- Goal of the exercise:
Write out all of the rows below again, switching "GUI agent" to "computer assistant" each time it appears. Keep everything else the same.

- Input rows:
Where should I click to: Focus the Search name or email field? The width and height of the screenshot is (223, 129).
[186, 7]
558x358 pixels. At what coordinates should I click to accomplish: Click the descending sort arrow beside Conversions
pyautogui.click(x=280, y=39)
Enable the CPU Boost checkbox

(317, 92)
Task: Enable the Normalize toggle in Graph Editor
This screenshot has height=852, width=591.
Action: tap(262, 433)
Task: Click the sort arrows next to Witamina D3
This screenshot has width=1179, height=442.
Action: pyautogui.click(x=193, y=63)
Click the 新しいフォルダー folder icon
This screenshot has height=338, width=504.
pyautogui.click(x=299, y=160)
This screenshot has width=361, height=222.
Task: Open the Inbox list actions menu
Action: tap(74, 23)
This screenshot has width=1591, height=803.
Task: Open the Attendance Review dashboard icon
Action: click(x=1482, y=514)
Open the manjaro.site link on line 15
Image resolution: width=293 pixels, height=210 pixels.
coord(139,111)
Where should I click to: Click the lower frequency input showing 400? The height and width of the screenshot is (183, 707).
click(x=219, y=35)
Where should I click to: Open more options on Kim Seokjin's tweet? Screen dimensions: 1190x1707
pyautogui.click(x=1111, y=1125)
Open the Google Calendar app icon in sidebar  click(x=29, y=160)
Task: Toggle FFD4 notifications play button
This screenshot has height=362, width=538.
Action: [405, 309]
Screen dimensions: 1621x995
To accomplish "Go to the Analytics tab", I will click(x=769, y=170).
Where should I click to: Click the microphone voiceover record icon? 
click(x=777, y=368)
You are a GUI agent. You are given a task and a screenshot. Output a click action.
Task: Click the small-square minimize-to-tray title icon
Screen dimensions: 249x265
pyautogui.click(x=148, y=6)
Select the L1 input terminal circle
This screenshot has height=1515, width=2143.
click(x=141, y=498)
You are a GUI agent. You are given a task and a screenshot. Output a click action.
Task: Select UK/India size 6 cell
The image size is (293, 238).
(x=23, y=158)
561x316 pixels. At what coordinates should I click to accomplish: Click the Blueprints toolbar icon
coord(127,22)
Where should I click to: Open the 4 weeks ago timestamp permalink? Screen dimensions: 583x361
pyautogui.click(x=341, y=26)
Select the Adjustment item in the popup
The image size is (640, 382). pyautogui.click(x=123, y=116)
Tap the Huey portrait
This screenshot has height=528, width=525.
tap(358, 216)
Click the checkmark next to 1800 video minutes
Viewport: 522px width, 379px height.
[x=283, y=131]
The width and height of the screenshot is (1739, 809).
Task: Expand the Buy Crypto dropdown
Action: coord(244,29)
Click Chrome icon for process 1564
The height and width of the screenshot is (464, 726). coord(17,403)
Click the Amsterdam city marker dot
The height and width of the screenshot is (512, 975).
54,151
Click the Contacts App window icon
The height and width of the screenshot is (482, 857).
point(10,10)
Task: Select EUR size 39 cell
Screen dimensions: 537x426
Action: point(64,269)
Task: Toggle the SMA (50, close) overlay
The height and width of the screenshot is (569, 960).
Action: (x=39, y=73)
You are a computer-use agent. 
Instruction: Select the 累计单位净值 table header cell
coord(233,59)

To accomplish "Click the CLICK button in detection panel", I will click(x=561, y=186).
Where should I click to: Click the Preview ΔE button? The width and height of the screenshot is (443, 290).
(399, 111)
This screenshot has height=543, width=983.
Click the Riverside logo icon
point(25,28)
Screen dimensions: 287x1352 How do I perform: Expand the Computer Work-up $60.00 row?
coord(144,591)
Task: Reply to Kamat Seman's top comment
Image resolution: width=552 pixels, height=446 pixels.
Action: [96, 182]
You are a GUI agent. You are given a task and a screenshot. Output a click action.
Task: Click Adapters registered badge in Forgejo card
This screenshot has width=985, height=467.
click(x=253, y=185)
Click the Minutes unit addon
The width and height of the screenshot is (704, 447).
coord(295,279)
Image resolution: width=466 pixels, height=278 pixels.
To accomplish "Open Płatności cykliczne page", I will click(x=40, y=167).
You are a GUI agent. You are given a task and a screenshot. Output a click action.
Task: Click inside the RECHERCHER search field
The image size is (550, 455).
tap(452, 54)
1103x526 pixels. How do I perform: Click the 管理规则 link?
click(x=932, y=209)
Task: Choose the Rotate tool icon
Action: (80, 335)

- Exercise solution:
Where should I click to: Focus the Search name or email field? The width and height of the screenshot is (223, 129).
[186, 7]
558x358 pixels. At what coordinates should I click to accomplish: Click the descending sort arrow beside Conversions
pyautogui.click(x=280, y=39)
Enable the CPU Boost checkbox

(317, 92)
Task: Enable the Normalize toggle in Graph Editor
This screenshot has height=852, width=591.
Action: tap(262, 433)
Task: Click the sort arrows next to Witamina D3
This screenshot has width=1179, height=442.
Action: pyautogui.click(x=193, y=63)
Click the 新しいフォルダー folder icon
This screenshot has height=338, width=504.
pyautogui.click(x=299, y=160)
This screenshot has width=361, height=222.
Task: Open the Inbox list actions menu
Action: tap(74, 23)
This screenshot has width=1591, height=803.
Task: Open the Attendance Review dashboard icon
Action: click(x=1482, y=514)
Open the manjaro.site link on line 15
Image resolution: width=293 pixels, height=210 pixels.
coord(139,111)
Where should I click to: Click the lower frequency input showing 400? The height and width of the screenshot is (183, 707).
click(x=219, y=35)
Where should I click to: Open more options on Kim Seokjin's tweet? Screen dimensions: 1190x1707
pyautogui.click(x=1111, y=1125)
Open the Google Calendar app icon in sidebar  click(x=29, y=160)
Task: Toggle FFD4 notifications play button
This screenshot has height=362, width=538.
Action: [405, 309]
Screen dimensions: 1621x995
To accomplish "Go to the Analytics tab", I will click(x=769, y=170).
Where should I click to: Click the microphone voiceover record icon? 
click(x=777, y=368)
You are a computer assistant. You are given a task and a screenshot. Output a click action.
Task: Click the small-square minimize-to-tray title icon
Screen dimensions: 249x265
pyautogui.click(x=148, y=6)
Select the L1 input terminal circle
This screenshot has height=1515, width=2143.
click(x=141, y=498)
You are a computer assistant. You are given a task and a screenshot. Output a click action.
Task: Select UK/India size 6 cell
The image size is (293, 238).
(x=23, y=158)
561x316 pixels. At what coordinates should I click to accomplish: Click the Blueprints toolbar icon
coord(127,22)
Where should I click to: Open the 4 weeks ago timestamp permalink? Screen dimensions: 583x361
pyautogui.click(x=341, y=26)
Select the Adjustment item in the popup
The image size is (640, 382). pyautogui.click(x=123, y=116)
Tap the Huey portrait
This screenshot has height=528, width=525.
tap(358, 216)
Click the checkmark next to 1800 video minutes
Viewport: 522px width, 379px height.
[x=283, y=131]
The width and height of the screenshot is (1739, 809).
Task: Expand the Buy Crypto dropdown
Action: coord(244,29)
Click Chrome icon for process 1564
The height and width of the screenshot is (464, 726). coord(17,403)
Click the Amsterdam city marker dot
The height and width of the screenshot is (512, 975).
54,151
Click the Contacts App window icon
The height and width of the screenshot is (482, 857).
point(10,10)
Task: Select EUR size 39 cell
Screen dimensions: 537x426
Action: point(64,269)
Task: Toggle the SMA (50, close) overlay
The height and width of the screenshot is (569, 960).
Action: (x=39, y=73)
You are a computer-use agent. 
Instruction: Select the 累计单位净值 table header cell
coord(233,59)

To accomplish "Click the CLICK button in detection panel", I will click(x=561, y=186).
Where should I click to: Click the Preview ΔE button? The width and height of the screenshot is (443, 290).
(399, 111)
This screenshot has height=543, width=983.
Click the Riverside logo icon
point(25,28)
Screen dimensions: 287x1352 How do I perform: Expand the Computer Work-up $60.00 row?
coord(144,591)
Task: Reply to Kamat Seman's top comment
Image resolution: width=552 pixels, height=446 pixels.
Action: [96, 182]
You are a computer assistant. You are given a task and a screenshot. Output a click action.
Task: Click Adapters registered badge in Forgejo card
This screenshot has width=985, height=467.
click(x=253, y=185)
Click the Minutes unit addon
The width and height of the screenshot is (704, 447).
coord(295,279)
Image resolution: width=466 pixels, height=278 pixels.
To accomplish "Open Płatności cykliczne page", I will click(x=40, y=167).
You are a computer assistant. You are given a task and a screenshot. Output a click action.
Task: Click inside the RECHERCHER search field
The image size is (550, 455).
tap(452, 54)
1103x526 pixels. How do I perform: Click the 管理规则 link?
click(x=932, y=209)
Task: Choose the Rotate tool icon
Action: (80, 335)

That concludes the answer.